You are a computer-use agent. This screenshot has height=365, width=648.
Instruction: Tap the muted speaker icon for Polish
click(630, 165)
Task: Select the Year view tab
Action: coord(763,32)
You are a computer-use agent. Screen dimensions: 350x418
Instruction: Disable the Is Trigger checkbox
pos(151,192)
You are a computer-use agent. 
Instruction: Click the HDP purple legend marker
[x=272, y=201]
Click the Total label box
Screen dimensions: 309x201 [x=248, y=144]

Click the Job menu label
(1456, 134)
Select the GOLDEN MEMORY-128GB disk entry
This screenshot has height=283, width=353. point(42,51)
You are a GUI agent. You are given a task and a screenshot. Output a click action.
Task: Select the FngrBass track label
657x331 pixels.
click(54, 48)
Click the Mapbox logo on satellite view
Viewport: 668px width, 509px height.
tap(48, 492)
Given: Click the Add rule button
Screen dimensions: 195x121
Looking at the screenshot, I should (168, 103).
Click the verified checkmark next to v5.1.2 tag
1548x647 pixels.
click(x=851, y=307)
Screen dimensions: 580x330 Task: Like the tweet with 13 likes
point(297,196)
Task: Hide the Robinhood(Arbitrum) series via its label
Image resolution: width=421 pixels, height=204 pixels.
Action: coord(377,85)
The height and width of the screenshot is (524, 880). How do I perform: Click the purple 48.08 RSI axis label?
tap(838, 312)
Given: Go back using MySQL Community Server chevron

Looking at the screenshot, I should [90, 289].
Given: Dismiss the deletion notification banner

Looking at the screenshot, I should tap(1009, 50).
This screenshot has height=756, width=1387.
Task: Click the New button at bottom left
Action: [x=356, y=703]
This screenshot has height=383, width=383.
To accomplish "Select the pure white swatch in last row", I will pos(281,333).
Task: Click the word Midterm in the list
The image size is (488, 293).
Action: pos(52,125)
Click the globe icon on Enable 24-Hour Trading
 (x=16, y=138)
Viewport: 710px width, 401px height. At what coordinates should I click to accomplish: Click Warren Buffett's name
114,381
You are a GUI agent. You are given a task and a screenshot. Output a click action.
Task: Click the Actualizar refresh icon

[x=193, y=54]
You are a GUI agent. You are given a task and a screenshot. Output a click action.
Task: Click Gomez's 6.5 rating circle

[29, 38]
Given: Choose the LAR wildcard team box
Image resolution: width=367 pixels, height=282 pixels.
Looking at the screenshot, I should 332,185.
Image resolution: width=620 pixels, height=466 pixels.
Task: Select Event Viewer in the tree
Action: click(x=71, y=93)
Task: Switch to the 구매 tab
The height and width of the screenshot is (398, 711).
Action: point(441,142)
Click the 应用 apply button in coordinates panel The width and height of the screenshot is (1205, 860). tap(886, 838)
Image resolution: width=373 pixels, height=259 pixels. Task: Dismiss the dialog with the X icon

-------

_Exercise prompt_
Please copy the line that holds "Click the verified" and each line under it through the last line above, exactly as they stand, adding nothing.

_Output_
Click the verified checkmark next to v5.1.2 tag
1548x647 pixels.
click(x=851, y=307)
Screen dimensions: 580x330 Task: Like the tweet with 13 likes
point(297,196)
Task: Hide the Robinhood(Arbitrum) series via its label
Image resolution: width=421 pixels, height=204 pixels.
Action: coord(377,85)
The height and width of the screenshot is (524, 880). How do I perform: Click the purple 48.08 RSI axis label?
tap(838, 312)
Given: Go back using MySQL Community Server chevron

Looking at the screenshot, I should [90, 289].
Given: Dismiss the deletion notification banner

Looking at the screenshot, I should tap(1009, 50).
This screenshot has height=756, width=1387.
Task: Click the New button at bottom left
Action: [x=356, y=703]
This screenshot has height=383, width=383.
To accomplish "Select the pure white swatch in last row", I will pos(281,333).
Task: Click the word Midterm in the list
The image size is (488, 293).
Action: pos(52,125)
Click the globe icon on Enable 24-Hour Trading
 (x=16, y=138)
Viewport: 710px width, 401px height. At what coordinates should I click to accomplish: Click Warren Buffett's name
114,381
You are a GUI agent. You are given a task and a screenshot. Output a click action.
Task: Click the Actualizar refresh icon

[x=193, y=54]
You are a GUI agent. You are given a task and a screenshot. Output a click action.
Task: Click Gomez's 6.5 rating circle

[29, 38]
Given: Choose the LAR wildcard team box
Image resolution: width=367 pixels, height=282 pixels.
Looking at the screenshot, I should 332,185.
Image resolution: width=620 pixels, height=466 pixels.
Task: Select Event Viewer in the tree
Action: click(x=71, y=93)
Task: Switch to the 구매 tab
The height and width of the screenshot is (398, 711).
Action: point(441,142)
Click the 应用 apply button in coordinates panel The width and height of the screenshot is (1205, 860). tap(886, 838)
Image resolution: width=373 pixels, height=259 pixels. Task: Dismiss the dialog with the X icon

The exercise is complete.